### Task inputs

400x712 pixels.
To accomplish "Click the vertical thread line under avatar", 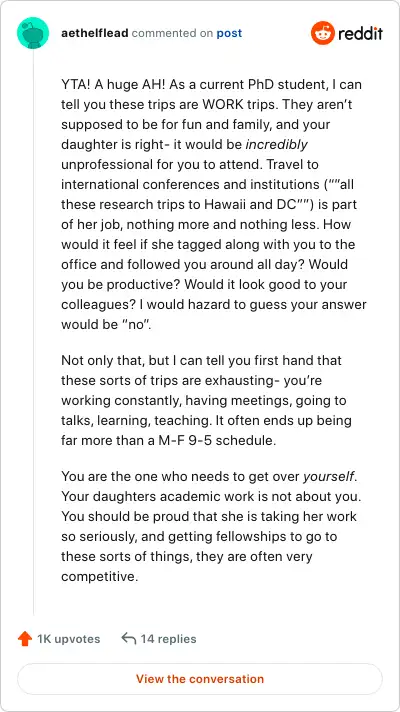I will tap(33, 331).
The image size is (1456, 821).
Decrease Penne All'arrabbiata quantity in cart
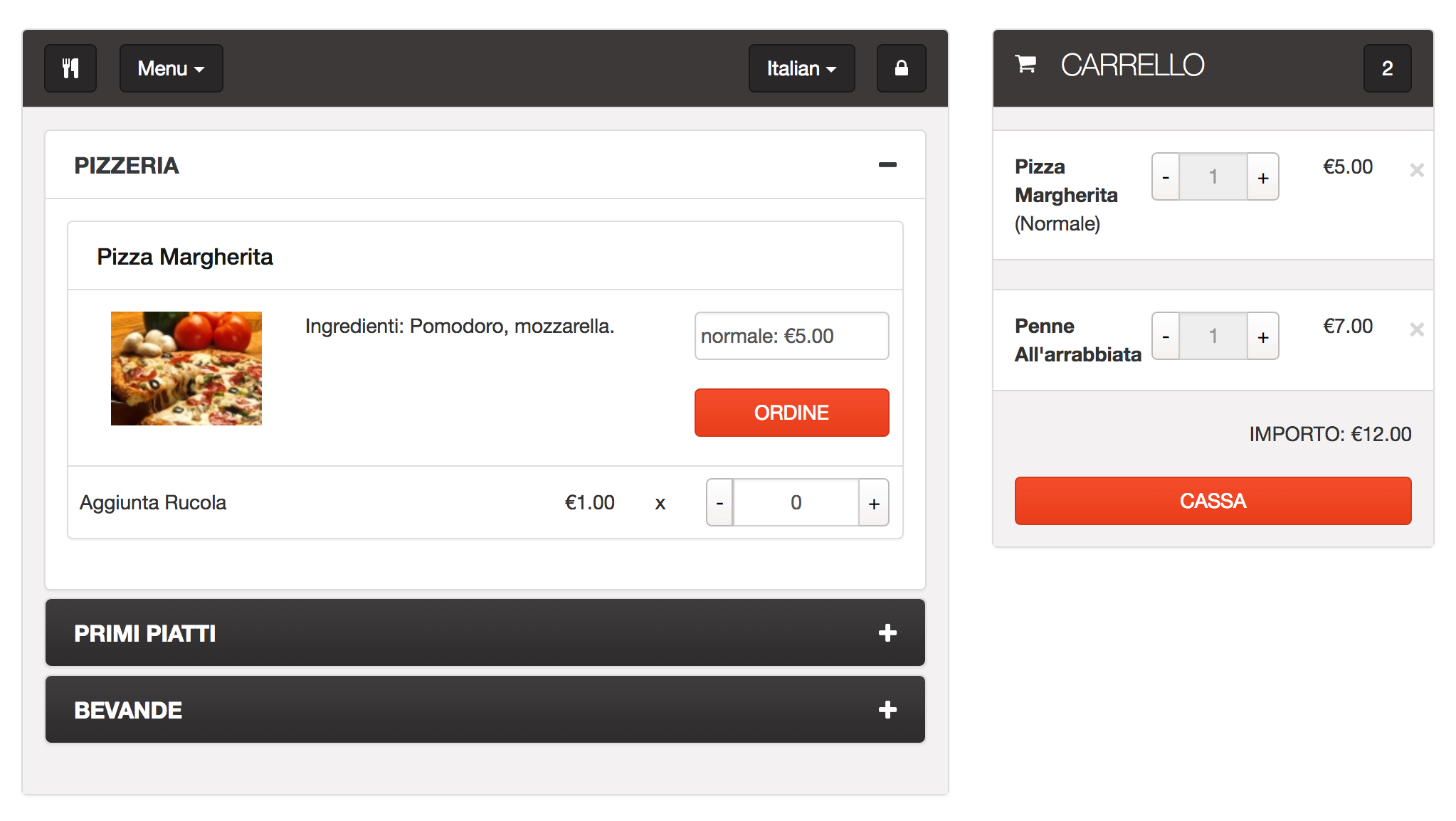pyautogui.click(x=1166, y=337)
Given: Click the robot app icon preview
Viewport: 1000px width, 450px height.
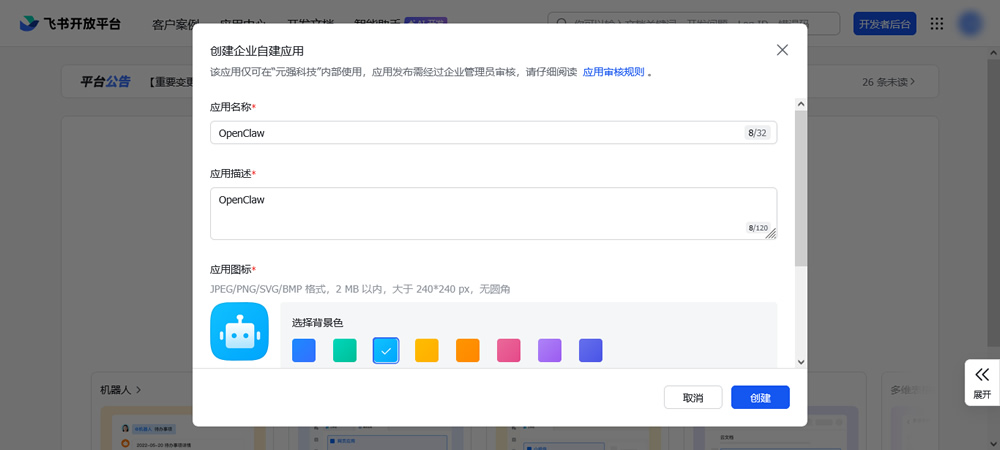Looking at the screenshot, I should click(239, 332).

######

Requirement:
Leave out every picture, and repeat word for word only the lines from the one holding "Decrease Penne All'arrabbiata" through the end of the entries above, both ends included.

Completed exercise:
Decrease Penne All'arrabbiata quantity in cart
pyautogui.click(x=1166, y=337)
Given: Click the robot app icon preview
Viewport: 1000px width, 450px height.
Looking at the screenshot, I should click(239, 332).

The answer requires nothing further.